Kulkarni et al. [13] in a multicenter cohort study showed that the mean predicted ETVSS was 57.9% with a closely related actual ETV success rate of 59.2%. Kulkarni et al. [13] validated the ETVSS model and showed that the area under the curve (AUC) was 0.68. Naftel et al. [14] validated ETVSS with a follow-up period of 6 months, and the AUC was 0.74. In comparison to the above studies, this study showed a slight difference as the AUC was 0.871 with a sensitivity of 84% and specificity of 88.9% (Fig. 1). The difference may be due to the difference in sample sizes and probably late presentation in patients with hydrocephalus in our environment (Table 3). However, the AUCs in these studies and ours showed a significant predictive strength of ETVSS. The mean predicted ETVSS from this study was 48.82 ± 19.20% with a mean success score of 56.20 ± 15.10% (Table 4). This finding is similar to that of Kulkarni et al. [15] who showed that the mean predicted ETVSS was 57.9% with the closely related actual ETV success rate of 59.2%.

Fig. 1
figure 1

Receiver operating characteristic (ROC) curve comparing sensitivity and specificity (diagonal segments are produced by ties)

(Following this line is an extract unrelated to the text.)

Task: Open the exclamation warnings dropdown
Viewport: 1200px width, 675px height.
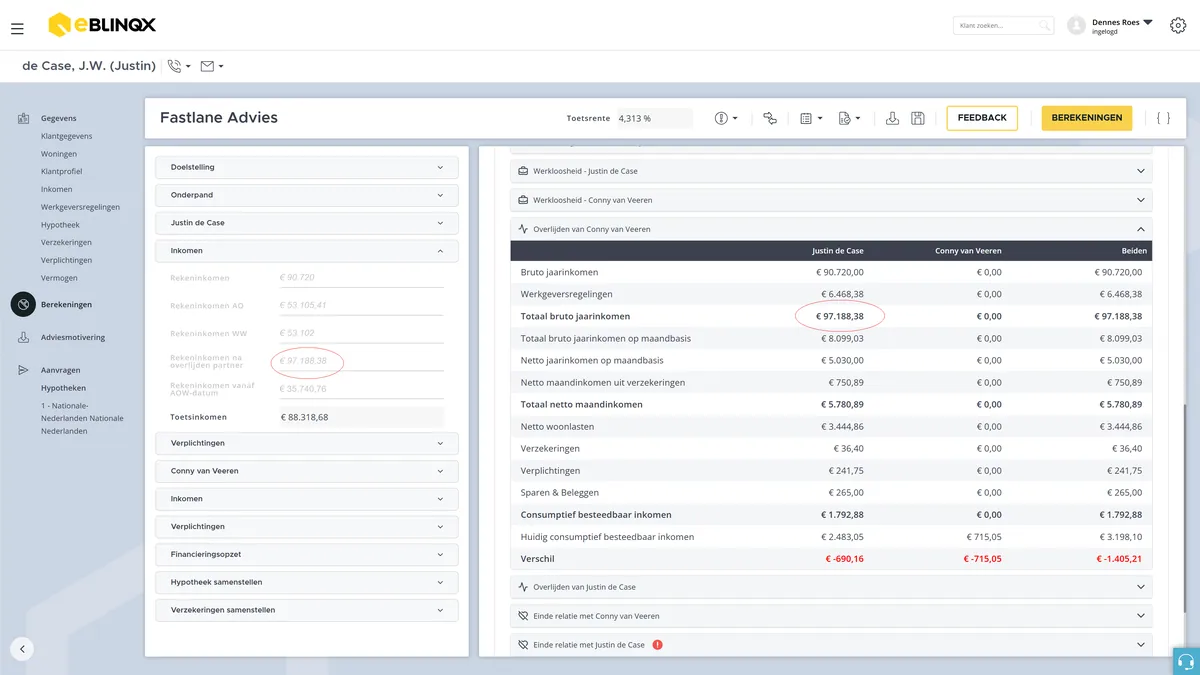Action: click(x=726, y=118)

Table 3 Comparison of age at surgery with outcome of ETV using ANOVA
Table 4 The relationship between predicted ETVSS and outcome of ETV

The correlation coefficient between predicted ETVSS and ETV outcome was 0.65 with a significant p value less than 0.05. This is similar to the findings observed by Kulkani et al. [15] that showed a linear correlation between predicted ETVSS and actual success of ETV.

The mean survival period after ETV therefore increases with increase in ETVSS using the Kaplan-Meier statistic tool as shown in Fig. 2 compared to findings from the work of Kulkarni et al. [13]. A positive correlation coefficient of 0.65 was recorded between the predicted ETVSS and actual ETV outcome within the follow-up period of 6 months using Pearson’s correlation ranking order.

Fig. 2
figure 2

The Kaplan-Meier survival curve for ETV in 68 patients stratified by ETVSS

Conclusion

From this study, preoperative ETVSS which predicts ETV outcome is a valuable tool in deciding which children with hydrocephalus will most likely benefit from ETV, since findings from this study revealed that predicted ETVSS closely mirrors and predicts actual ETV outcome up to 6 months of follow-up.

We recommend the following:

ETVSS should be used preoperatively to evaluate the likely outcome of ETV in children with hydrocephalus.

ETVSS should form the basis for making a decision as to which children with hydrocephalus will benefit from the ETV procedure.